4)      Store labeled in brown paper bags in a cool dark place

But then words, rules and questions started falling out of books and into my rookie brain.  Contrary to just collecting any seed and popping it into a bag there was more to it than I imagined.  My main concern was that there are some seeds that shouldn’t be collected.  What would happen if we collected the ‘wrong’seed ?  What did F1, hybrid, open, cross and self-pollinated mean ?  How did we know which of our plants was which ?  Should some of our plants be in isolation ?  Would we create a monster ?!


Far from an apocalypse, it turns out that saving the wrong seed may just result in poor performing plants or plants that may not be the same as their parents.  I’m willing to take that chance if it means I don’t have to spend Autumn with my head in an encyclopedia.  We’ve started with flowers and we’ll go from there …

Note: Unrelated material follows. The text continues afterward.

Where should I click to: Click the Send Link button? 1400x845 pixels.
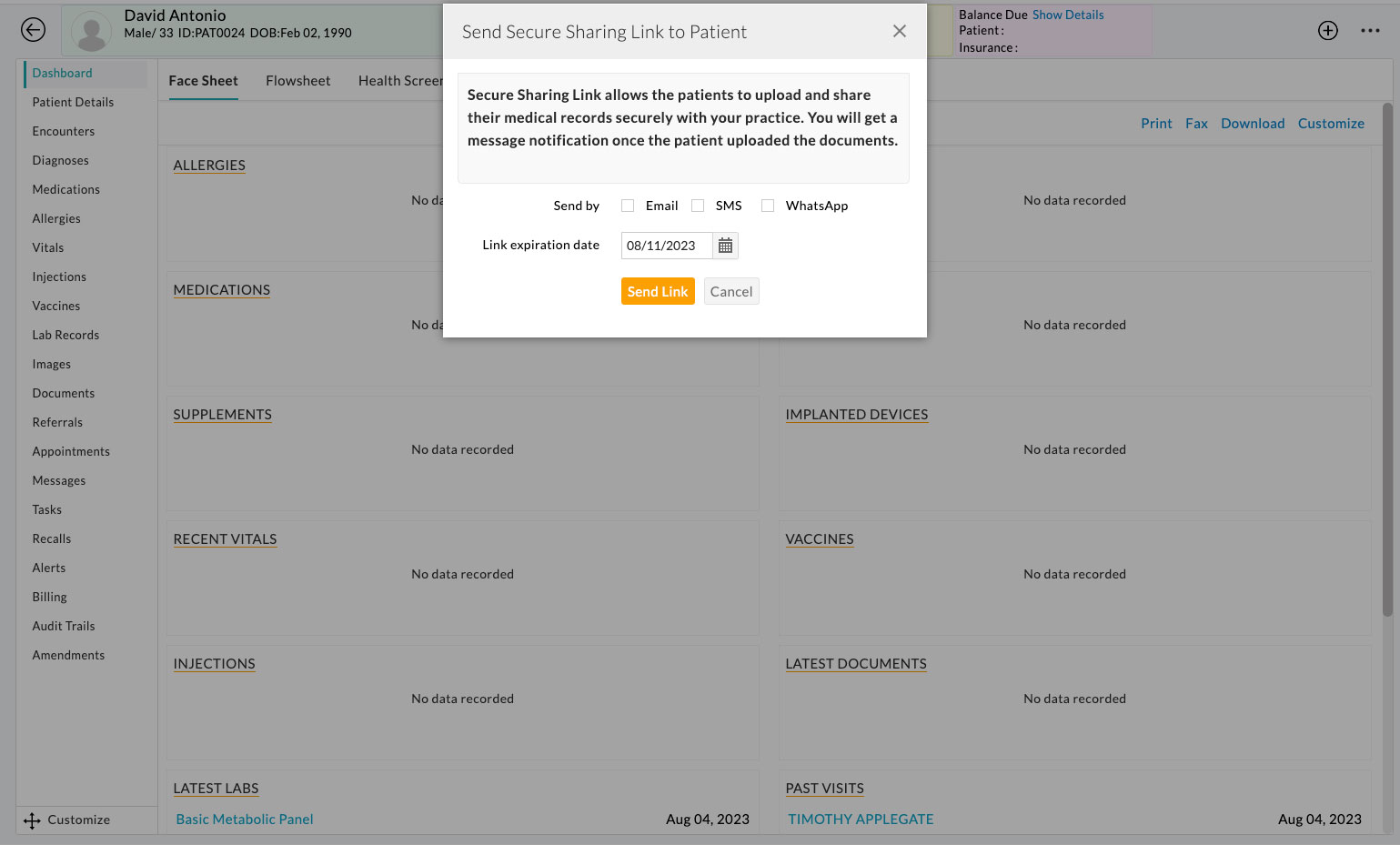(x=658, y=291)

What seeds have you saved this year ?






10 Comments Add yours

  1. nicky says:

    Reading this has inspired me to venture out in to my teeny garden and do some seed collecting of my own!
    Wish the sun was shining though!

  2. gardeningvix says:

    I’m just like you! Walking around feeling sorry for myself! I was never a winter lover, however collecting seed is pretty exciting. I have the same feeling a got when I went looking for conkers with me dad! Lol. But get that seed saved and stored and start planning all the exciting stuff your gonna do next season. I will be getting all my catalogues out and drooling over seeds and plants this weekend! So get the G&Ts going fire on and start dreaming of spring xxx

  3. I’ve saved fenugreek, radishes and nasturtiums:-) cant wait for next spring to see how they grow!

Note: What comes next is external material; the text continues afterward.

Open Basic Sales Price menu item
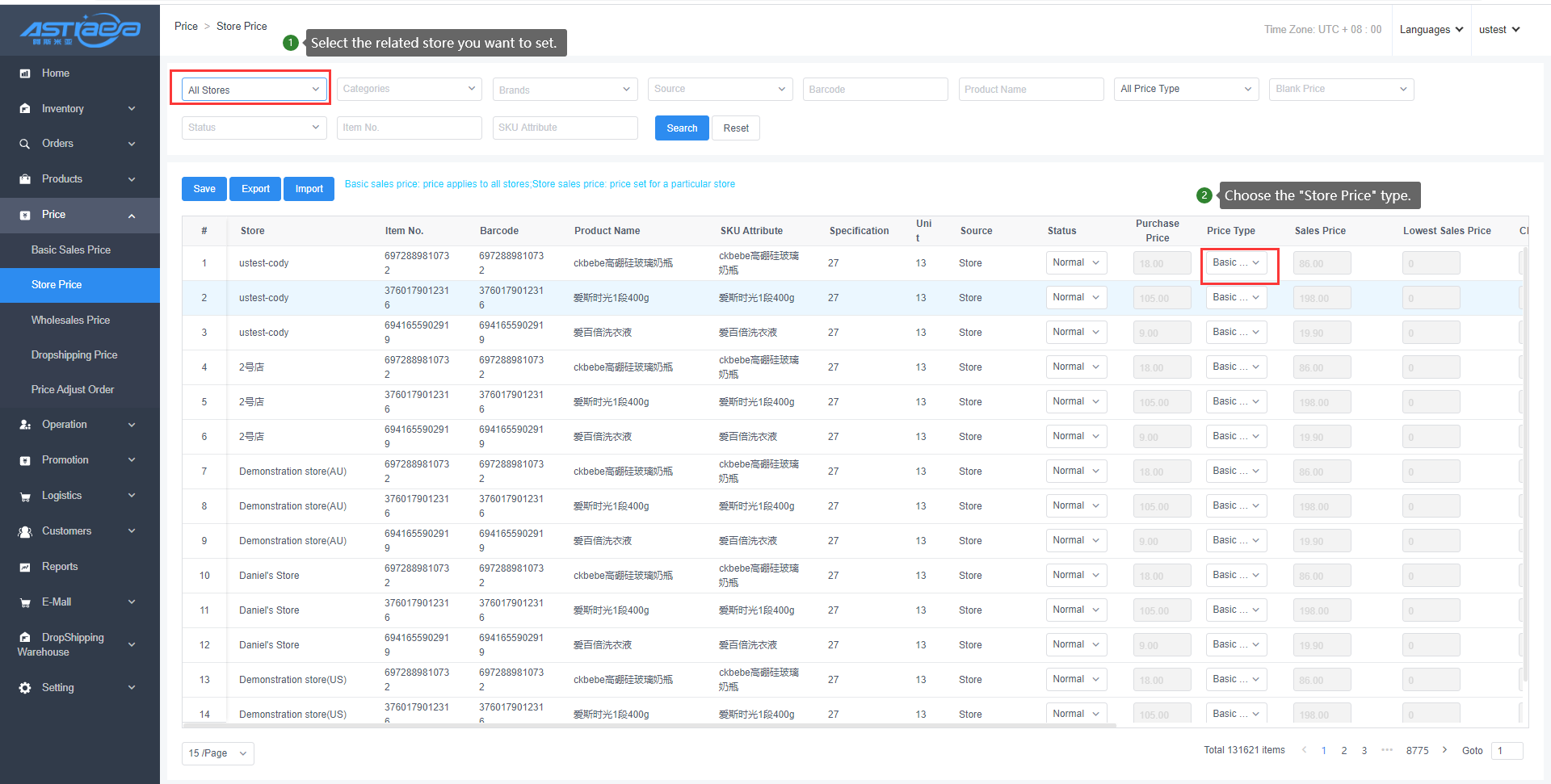1551x784 pixels. point(71,250)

    1. Thanks for stopping by – I enjoyed your seed saving article and more unusual seeds. There’s lots to discover once we master the basics !

  4. Saving seed is a great idea and the Real Seeds website gives useful advice on what you can and can’t save. Sadly lots of plants are profligate crossers (think courgettes etc) and the seed produces weaker, less productive plants. I re-plant broad beans successfully and keep my allotment looking bright by scattering calendula seed everywhere. The traditionalists on the committee grumble about the lack of straight lines and bare earth, but I prefer to attract bees. As well as saving seed, you should also propagate from cuttings. Marjoram and oregano do really from cuttings and repay any effort with herbs, scent and bees to pollenate your peas and beans etc..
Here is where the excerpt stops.